Archive older data

  • Hi all,

    I have a server(Sql server 2008 R2) with large amount of data (about 2TB). How can I divide my data to multiple servers ? and hold this state dynamically for example main server always have data from 6 month ago til now and older data move to archive server ?

    I would b glad to have your opinion or document resources about this solutions.

  • Hopefully the table and the Archive able are partitioned and have the same layouts, constraints, PKs, filegroupings etc. If this is the case, then you could swap out the oldest partition in the table and swap it into the archive table.

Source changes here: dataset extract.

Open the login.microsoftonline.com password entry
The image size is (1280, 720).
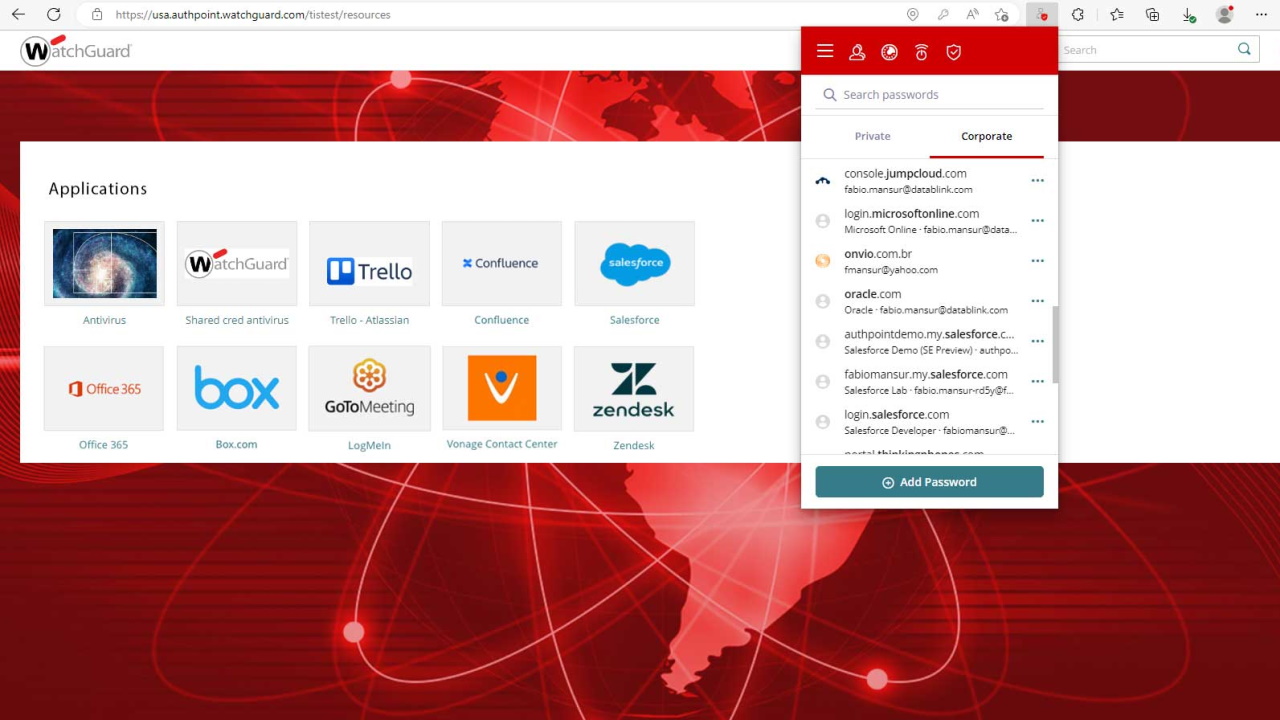pyautogui.click(x=920, y=220)
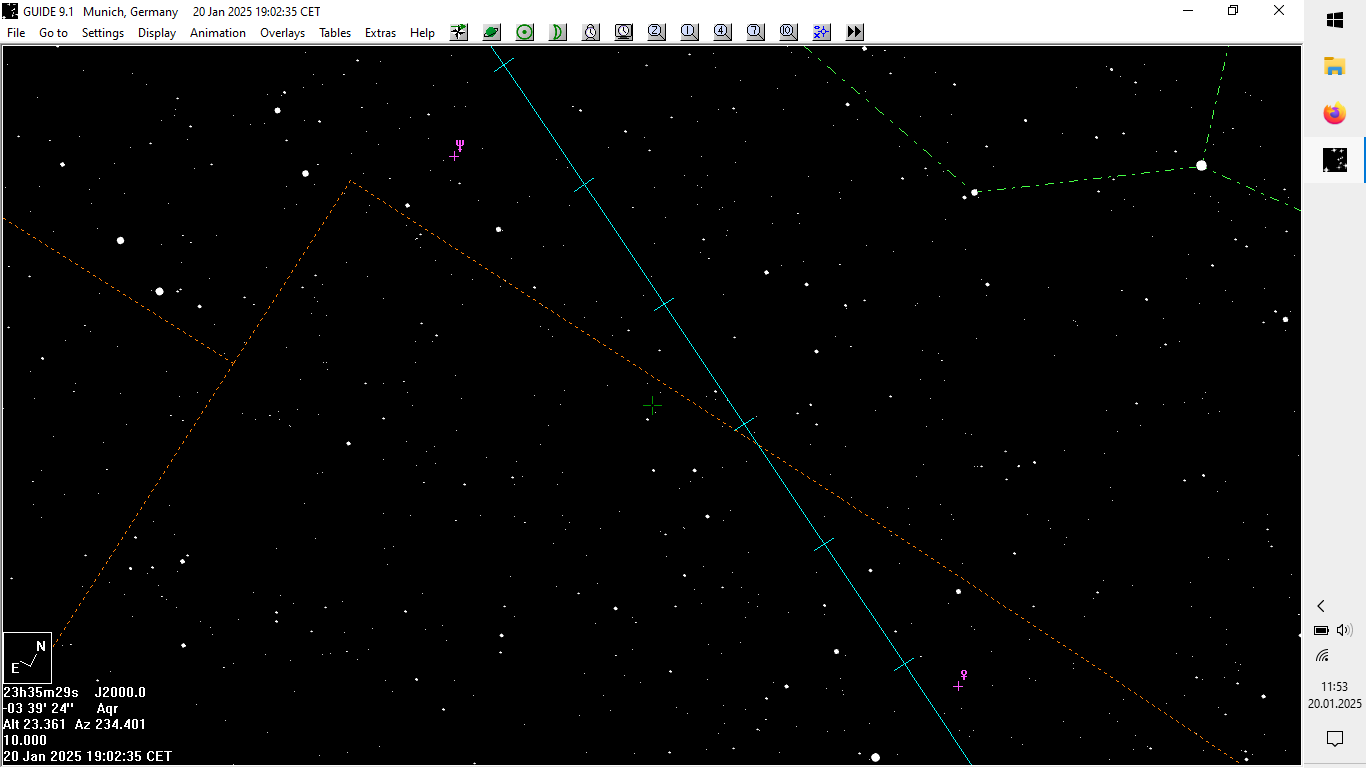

    For better, quicker answers, click on the following...
    http://www.sqlservercentral.com/articles/Best+Practices/61537/

    For better answers on performance questions, click on the following...
    http://www.sqlservercentral.com/articles/SQLServerCentral/66909/

  • Mike01 (5/11/2011)


    Hopefully the table and the Archive able are partitioned and have the same layouts, constraints, PKs, filegroupings etc. If this is the case, then you could swap out the oldest partition in the table and swap it into the archive table.

    tnx for your answer,

    Should i write query(use linked server) for transfer data between servers or Sql server has a proper tool to doing this tasks?

    in other words ?Any solution or tool for doing this exist?

    And I wanna know What solutions for the isolation and maintenance of new data and old in separated servers suggested in enterprise scale ? I would b glad to if u can introduce an article about this type of solutions.

    tnx

  • Have the business requirements for data retention and when data should be archived been clearly defined?

    Jason...AKA CirqueDeSQLeil
    _______________________________________________
    I have given a name to my pain...MCM SQL Server, MVP
    SQL RNNR
    Posting Performance Based Questions - Gail Shaw[/url]
    Learn Extended Events

  • SQLRNNR (5/11/2011)


    Have the business requirements for data retention and when data should be archived been clearly defined?

    Yes, I have 2 servers, one for live data and other one for archived data.

    live data are those data that their creation date is after specified period of time(for example 6 month) and archived data are older (archived) that is the main property is that they are read-only (no delete or update needed).

    I want to separate live data from those live data that are being in archive period and transfer to archive server monthly.

    The aim of this strategy is to improve performance, because SQL server (in live server) deal with small amount of data.

  • No one comments?

  • No one comments?

  • It isn't that simple - I've been doing this type of stuff for over 12 years with SQL Server, since 7.0.

    Here's a doc I wrote about partitioning - it was part of a presentation on issues concerning archiving and such

    http://www.grumpyolddba.co.uk/gonein60ns/GoneIN60nsWeb.pdf

    [font="Comic Sans MS"]The GrumpyOldDBA[/font]
    www.grumpyolddba.co.uk
    http://sqlblogcasts.com/blogs/grumpyolddba/

  • From reading the original post, I'm not seeing that the poster is using partioning.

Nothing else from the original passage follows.